start SUPPLIED ENTRIES
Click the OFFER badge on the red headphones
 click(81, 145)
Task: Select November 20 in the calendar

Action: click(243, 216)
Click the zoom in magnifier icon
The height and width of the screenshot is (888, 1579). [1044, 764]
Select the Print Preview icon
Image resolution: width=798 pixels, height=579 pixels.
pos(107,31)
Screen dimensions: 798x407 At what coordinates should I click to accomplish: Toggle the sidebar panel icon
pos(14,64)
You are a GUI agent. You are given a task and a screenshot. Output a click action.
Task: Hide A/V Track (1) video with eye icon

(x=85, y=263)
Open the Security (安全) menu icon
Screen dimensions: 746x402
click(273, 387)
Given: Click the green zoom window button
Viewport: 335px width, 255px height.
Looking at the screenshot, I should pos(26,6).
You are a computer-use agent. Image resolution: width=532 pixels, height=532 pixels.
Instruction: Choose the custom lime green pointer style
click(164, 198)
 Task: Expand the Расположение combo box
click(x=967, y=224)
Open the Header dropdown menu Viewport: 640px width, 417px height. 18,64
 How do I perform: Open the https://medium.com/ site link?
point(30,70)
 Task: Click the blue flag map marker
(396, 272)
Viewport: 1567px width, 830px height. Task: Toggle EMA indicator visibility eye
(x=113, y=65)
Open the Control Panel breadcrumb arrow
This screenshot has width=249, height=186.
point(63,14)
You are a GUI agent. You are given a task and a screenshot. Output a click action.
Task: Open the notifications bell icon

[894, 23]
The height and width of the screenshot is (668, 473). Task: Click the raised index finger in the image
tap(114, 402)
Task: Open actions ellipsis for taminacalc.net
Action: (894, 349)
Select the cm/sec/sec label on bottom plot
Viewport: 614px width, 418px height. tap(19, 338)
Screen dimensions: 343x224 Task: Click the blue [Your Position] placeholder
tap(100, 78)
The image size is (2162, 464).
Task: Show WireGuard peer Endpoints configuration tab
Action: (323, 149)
end SUPPLIED ENTRIES
WORK TO DO –
Rewrite all of the entries above, replacing "blue" with "navy" wherever it occurs and leaving everything else unchanged.

EXERCISE RESPONSE –
Click the OFFER badge on the red headphones
 click(81, 145)
Task: Select November 20 in the calendar

Action: click(243, 216)
Click the zoom in magnifier icon
The height and width of the screenshot is (888, 1579). [1044, 764]
Select the Print Preview icon
Image resolution: width=798 pixels, height=579 pixels.
pos(107,31)
Screen dimensions: 798x407 At what coordinates should I click to accomplish: Toggle the sidebar panel icon
pos(14,64)
You are a GUI agent. You are given a task and a screenshot. Output a click action.
Task: Hide A/V Track (1) video with eye icon

(x=85, y=263)
Open the Security (安全) menu icon
Screen dimensions: 746x402
click(273, 387)
Given: Click the green zoom window button
Viewport: 335px width, 255px height.
Looking at the screenshot, I should pos(26,6).
You are a computer-use agent. Image resolution: width=532 pixels, height=532 pixels.
Instruction: Choose the custom lime green pointer style
click(164, 198)
 Task: Expand the Расположение combo box
click(x=967, y=224)
Open the Header dropdown menu Viewport: 640px width, 417px height. 18,64
 How do I perform: Open the https://medium.com/ site link?
point(30,70)
 Task: Click the navy flag map marker
(396, 272)
Viewport: 1567px width, 830px height. Task: Toggle EMA indicator visibility eye
(x=113, y=65)
Open the Control Panel breadcrumb arrow
This screenshot has width=249, height=186.
point(63,14)
You are a GUI agent. You are given a task and a screenshot. Output a click action.
Task: Open the notifications bell icon

[894, 23]
The height and width of the screenshot is (668, 473). Task: Click the raised index finger in the image
tap(114, 402)
Task: Open actions ellipsis for taminacalc.net
Action: (894, 349)
Select the cm/sec/sec label on bottom plot
Viewport: 614px width, 418px height. tap(19, 338)
Screen dimensions: 343x224 Task: Click the navy [Your Position] placeholder
tap(100, 78)
The image size is (2162, 464).
Task: Show WireGuard peer Endpoints configuration tab
Action: (323, 149)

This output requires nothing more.